What Are Bruton Tyrosine Kinase (BTK) Inhibitors?

Targeted B-cell inhibitors are drugs used to treat blood cancers, including chronic lymphocytic leukemia (CLL).
They stop the growth of abnormal white blood cells called B lymphocytes, or B cells.

Which BTK Inhibitors Are Used to Treat CLL?

The type of targeted B-cell inhibitor that’s used to treat CLL is called a Bruton tyrosine kinase (BTK) inhibitor. There are several approved drugs, each of which attaches to its target in a slightly different way.

How Do BTK Inhibitors Work?

A kinase is a protein that helps send signals telling a cell to grow and stay alive. B cells and other immune cells need the Bruton tyrosine kinase for these processes.

In CLL, cancer cells have too much BTK, and the growth signal is always on. That makes them multiply out of control. A BTK inhibitor attaches to this protein and disables it, blocking the signal and stopping cancer growth.

The targeted B-cell inhibitors each work a bit differently than the others. Ibrutinib acts on other proteins besides BTK, which can cause some serious side effects. Acalabrutinib and zanubrutinib are less likely to go “off-target,” which may make them safer. 

Over time, CLL often stops responding to these drugs. Sometimes the BTK protein changes shape (mutates) so the inhibitor can’t hold on the way it needs to. Cancer cells can also find ways to grow that don’t rely on BTK.

If the cancer does stop responding, your doctor may suggest you try pirtobrutinib. It attaches to BTK in a different spot. That means it may work for you when the other drugs don’t.

infographic on Calculating Your CLL Outlook

When Are BTK Inhibitors Prescribed for CLL?

CLL usually grows very slowly, and you can live with it for a long time without having symptoms. Most people don’t get any treatment at all until their level of abnormal B cells gets high enough to cause problems, a plan called “watch and wait.”

When you and your doctor do decide it’s time for treatment, a BTK inhibitor is usually first. You might also get one after you’ve tried a different type of CLL treatment. 

How Do You Take BTK Inhibitors?

BTK inhibitors are pills you take by mouth either once or twice a day. You’ll take them for the rest of your life, unless you have bad side effects or the drugs stop working for you.

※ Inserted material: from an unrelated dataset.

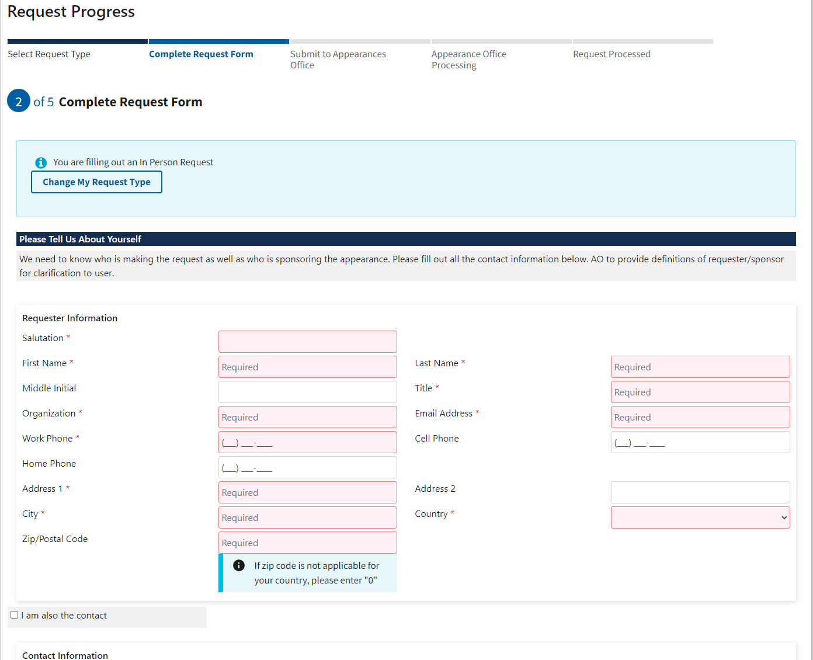Click the Work Phone input field
813x660 pixels.
tap(307, 442)
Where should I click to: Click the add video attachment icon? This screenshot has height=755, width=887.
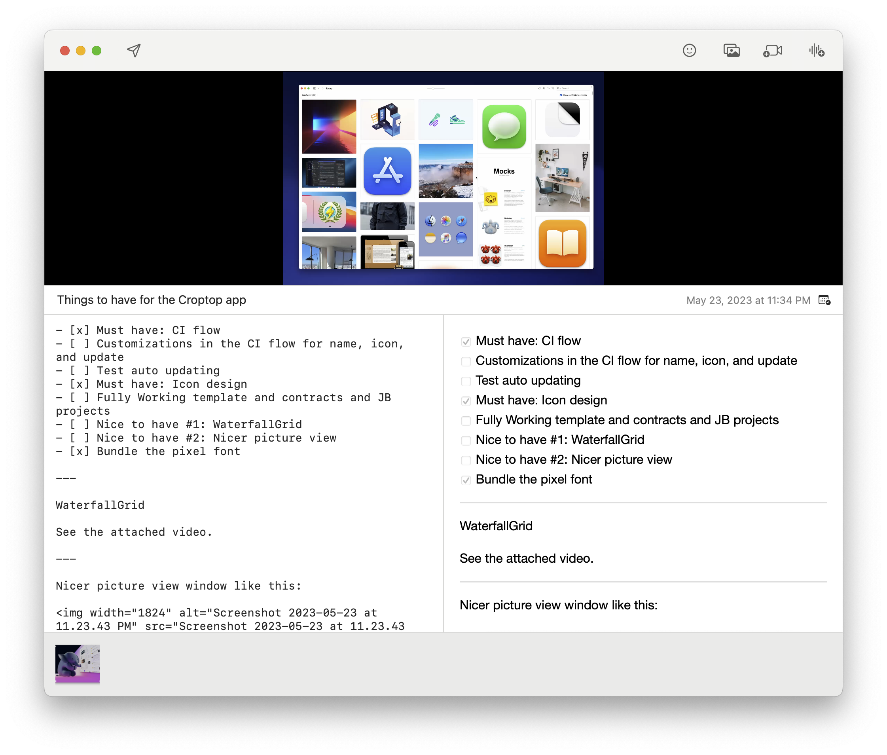[772, 51]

How Effective Are BTK Inhibitors?

Chemotherapy used to be the main treatment for CLL until clinical trials of newer drugs, including BTK inhibitors, showed that they worked better for most people. Here are some of those study results.

Are BTK Inhibitors Safe?

BTK inhibitors are safe for most people, but they can cause some serious problems.

Bleeding or bruising 

BTK inhibitors can lower the level of cells in your blood called platelets, which help your blood clot. That can cause unusual bleeding or bruising. 

Talk to your doctor about whether it’s safe to take a blood thinner like aspirin or warfarin while you’re taking one of these drugs, and let them know about any supplements you take. You should also be extra careful handling sharp objects and avoid activities where you’re likely to fall.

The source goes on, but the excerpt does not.